Only an exact repetition of every entry counts as the answer.

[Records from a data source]

# # # # #

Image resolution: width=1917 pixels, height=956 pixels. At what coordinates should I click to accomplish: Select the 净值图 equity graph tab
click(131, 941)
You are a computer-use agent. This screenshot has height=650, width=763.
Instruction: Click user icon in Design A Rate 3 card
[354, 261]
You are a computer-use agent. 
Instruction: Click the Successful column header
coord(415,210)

# # # # #

-- Reply --
Image resolution: width=1917 pixels, height=956 pixels. At what coordinates should I click to accomplish: Select the 净值图 equity graph tab
click(131, 941)
You are a computer-use agent. This screenshot has height=650, width=763.
Instruction: Click user icon in Design A Rate 3 card
[354, 261]
You are a computer-use agent. 
Instruction: Click the Successful column header
coord(415,210)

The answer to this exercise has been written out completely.